> [Given data]:

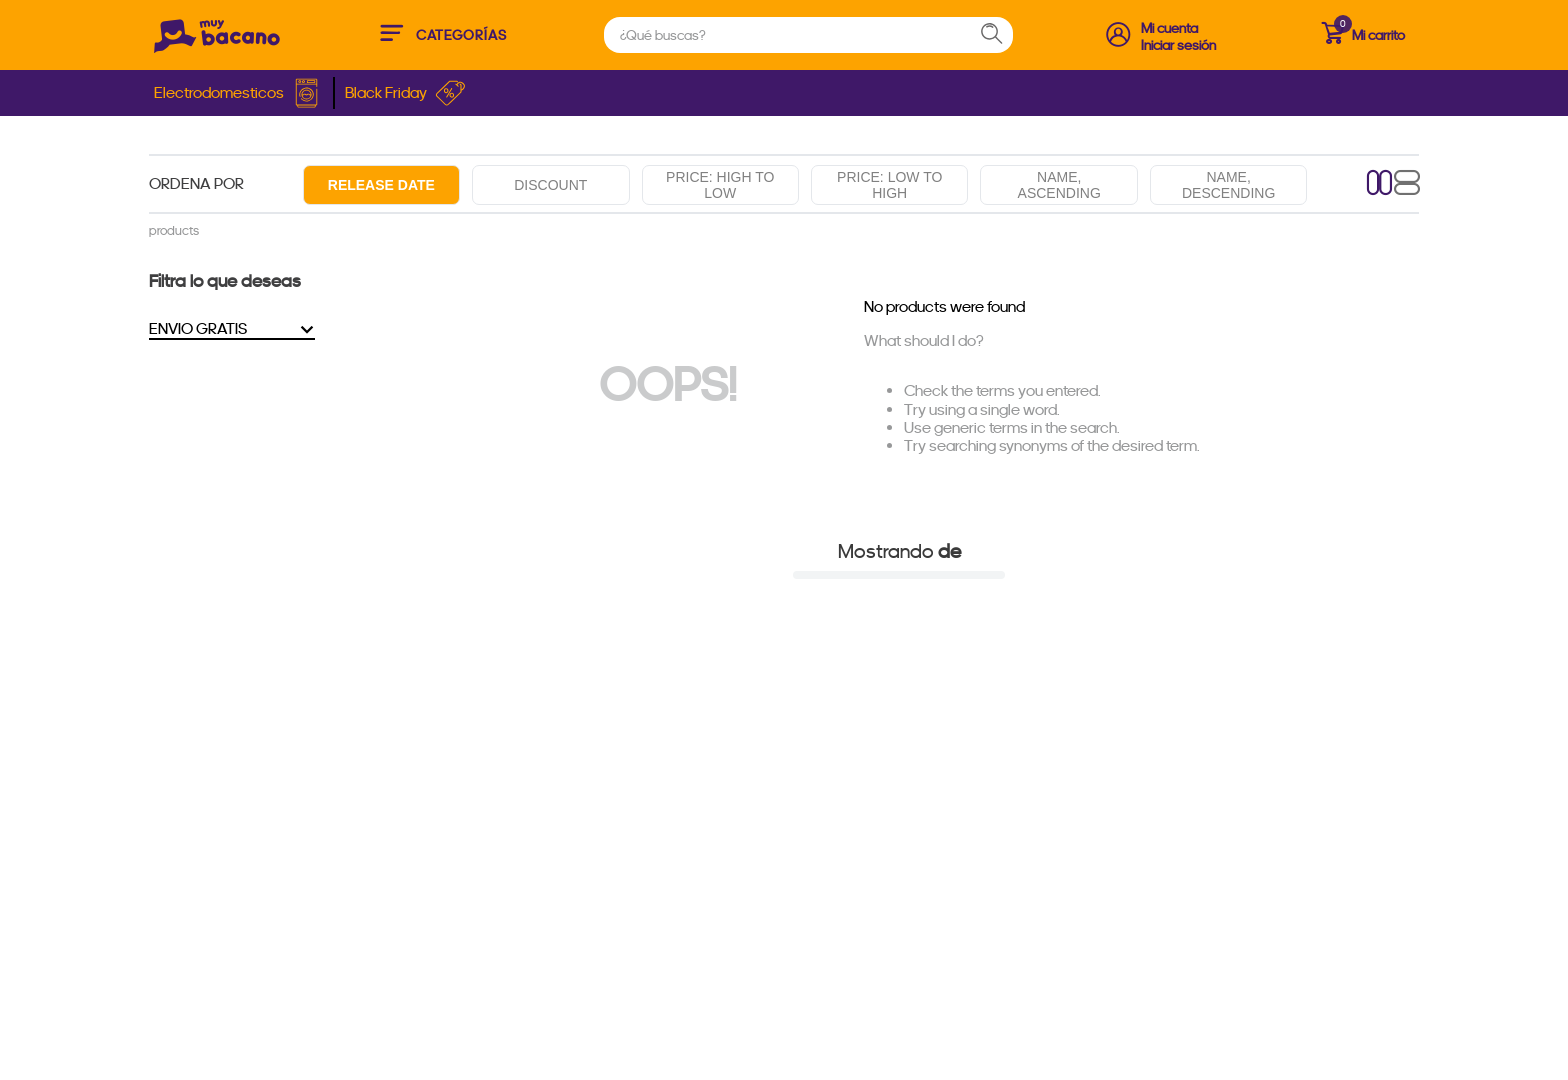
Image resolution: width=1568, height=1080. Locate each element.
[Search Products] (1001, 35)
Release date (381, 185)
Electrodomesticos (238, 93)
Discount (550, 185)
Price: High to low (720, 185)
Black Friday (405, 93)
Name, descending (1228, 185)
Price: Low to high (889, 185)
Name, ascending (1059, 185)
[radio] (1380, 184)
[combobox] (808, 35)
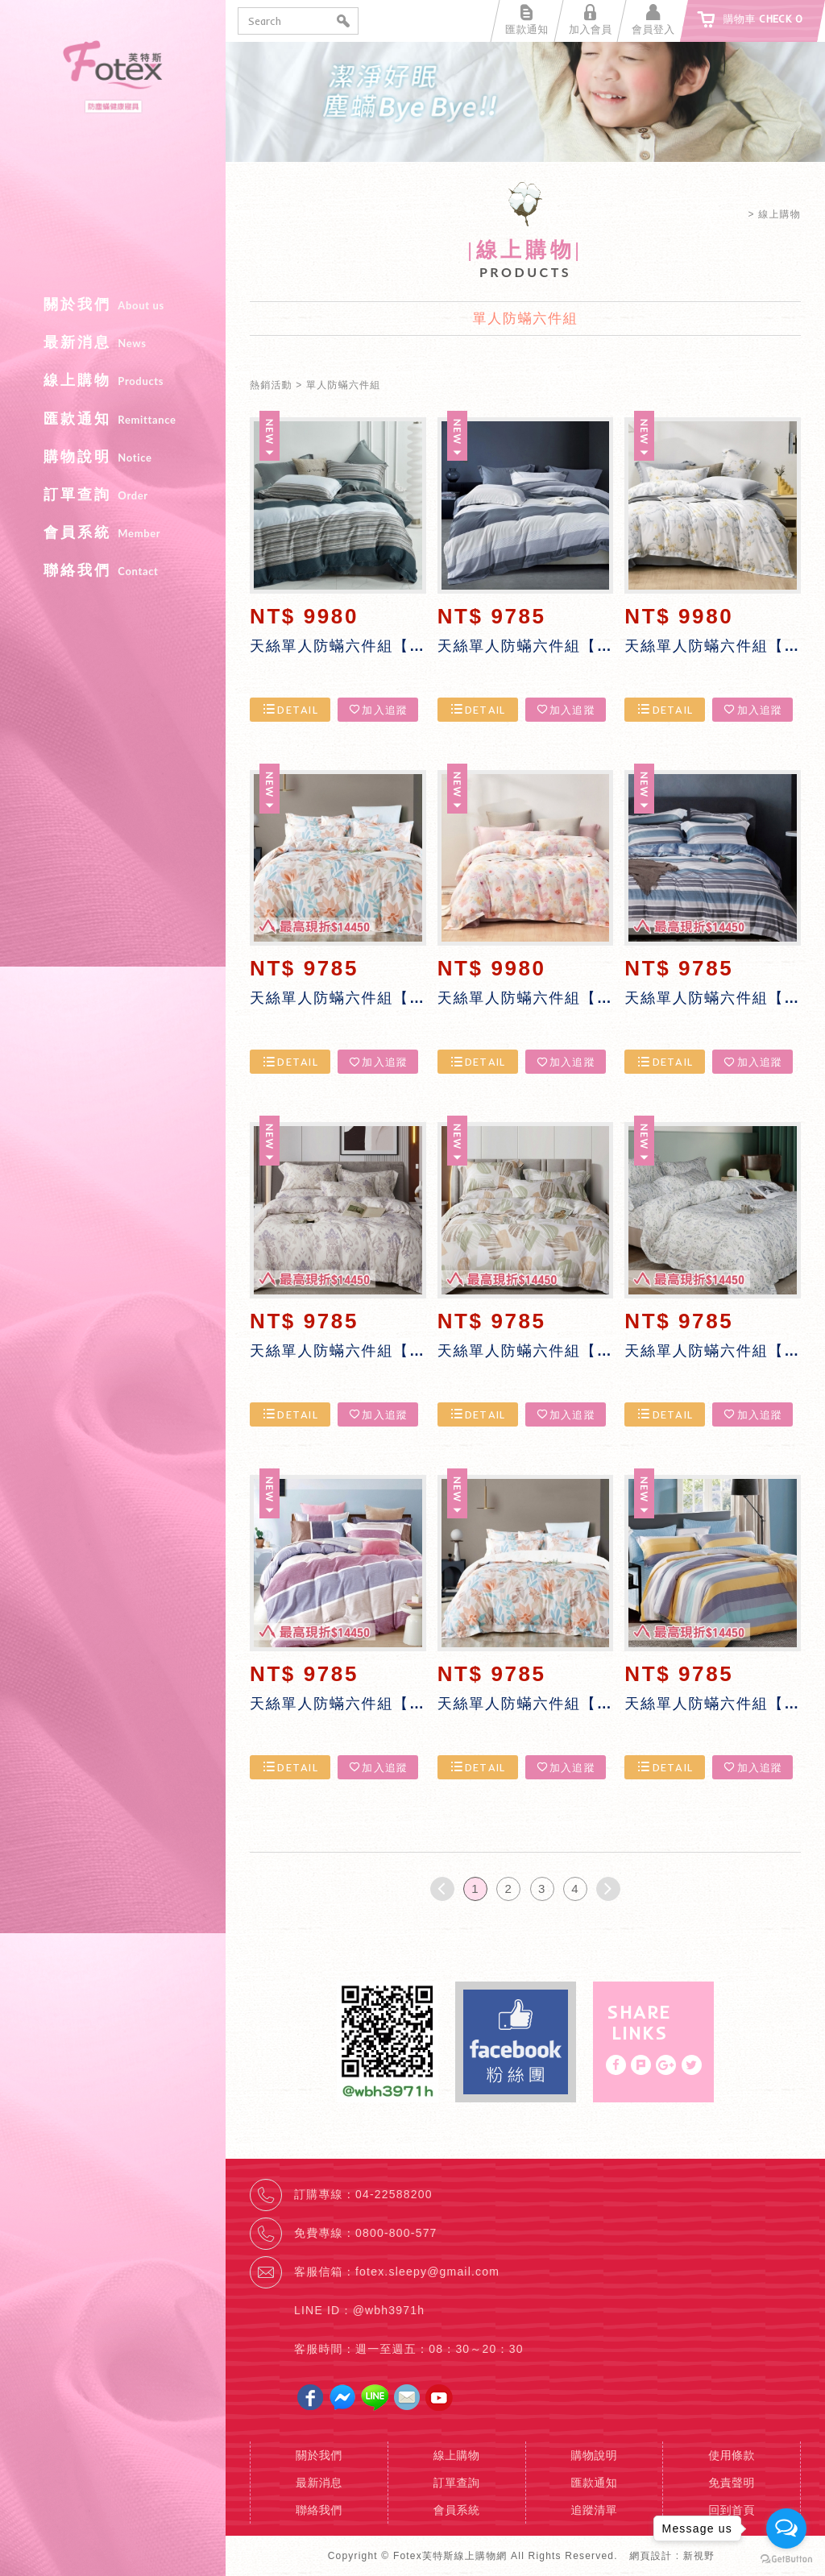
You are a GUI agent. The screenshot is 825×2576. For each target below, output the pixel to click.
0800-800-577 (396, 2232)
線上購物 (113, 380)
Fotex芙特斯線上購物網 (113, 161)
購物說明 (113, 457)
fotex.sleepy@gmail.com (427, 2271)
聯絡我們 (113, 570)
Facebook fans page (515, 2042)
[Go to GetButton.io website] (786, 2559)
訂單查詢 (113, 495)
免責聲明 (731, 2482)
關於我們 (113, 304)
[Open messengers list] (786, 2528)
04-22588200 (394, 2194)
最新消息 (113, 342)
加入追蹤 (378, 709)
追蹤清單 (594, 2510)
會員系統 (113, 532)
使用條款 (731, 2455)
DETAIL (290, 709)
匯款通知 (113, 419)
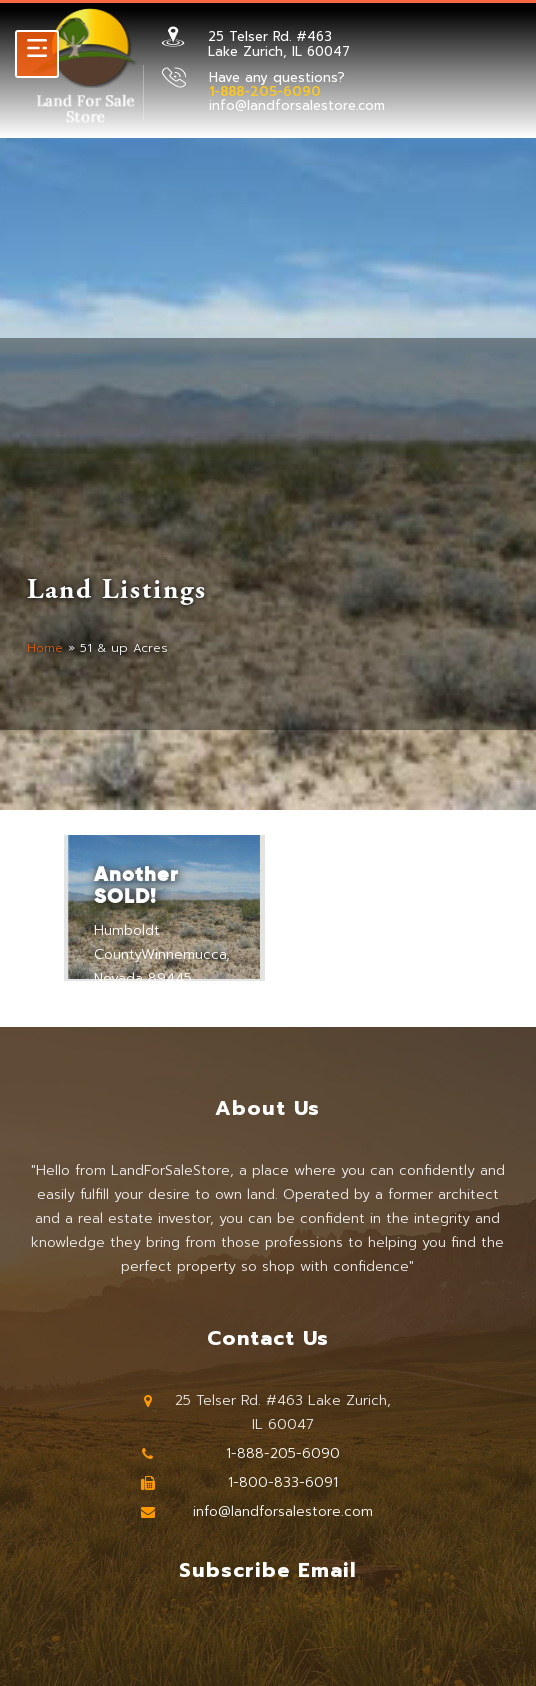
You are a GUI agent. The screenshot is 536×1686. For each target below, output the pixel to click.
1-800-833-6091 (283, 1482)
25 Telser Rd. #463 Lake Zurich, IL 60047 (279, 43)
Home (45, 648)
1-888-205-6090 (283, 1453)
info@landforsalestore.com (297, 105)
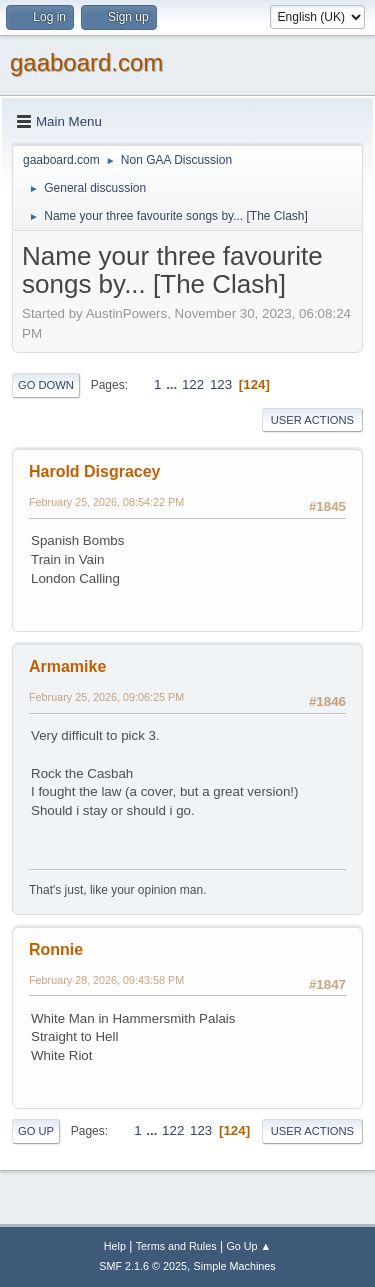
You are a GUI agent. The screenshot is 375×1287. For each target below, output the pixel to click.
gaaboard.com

> [Task to complete]: Please update all the rows above by changing each "output the pixel to click" to "give the pixel to tap" and keeping everything else the same. Leave the pictures out of your answer.

> [Worked solution]:
Image resolution: width=1568, height=1080. Locate each element.
[Search Products] (1001, 35)
Release date (381, 185)
Electrodomesticos (238, 93)
Discount (550, 185)
Price: High to low (720, 185)
Black Friday (405, 93)
Name, descending (1228, 185)
Price: Low to high (889, 185)
Name, ascending (1059, 185)
[radio] (1380, 184)
[combobox] (808, 35)
You are a GUI agent. The screenshot is 825×2576. For each target below, give the pixel to tap.
0800-800-577 (396, 2232)
線上購物 (113, 380)
Fotex芙特斯線上購物網 (113, 161)
購物說明 (113, 457)
fotex.sleepy@gmail.com (427, 2271)
聯絡我們 (113, 570)
Facebook fans page (515, 2042)
[Go to GetButton.io website] (786, 2559)
訂單查詢 (113, 495)
免責聲明 (731, 2482)
關於我們 (113, 304)
[Open messengers list] (786, 2528)
04-22588200 (394, 2194)
最新消息 (113, 342)
加入追蹤 (378, 709)
追蹤清單 (594, 2510)
會員系統 (113, 532)
使用條款 (731, 2455)
DETAIL (290, 709)
匯款通知 (113, 419)
You are a GUI agent. The screenshot is 536×1686. For each target below, give the pixel to tap.
1-800-833-6091 (283, 1482)
25 Telser Rd. #463 Lake Zurich, IL 60047 (279, 43)
Home (45, 648)
1-888-205-6090 (283, 1453)
info@landforsalestore.com (297, 105)
You are a GUI agent. The screenshot is 375×1287. For each target below, give the pixel to tap.
gaaboard.com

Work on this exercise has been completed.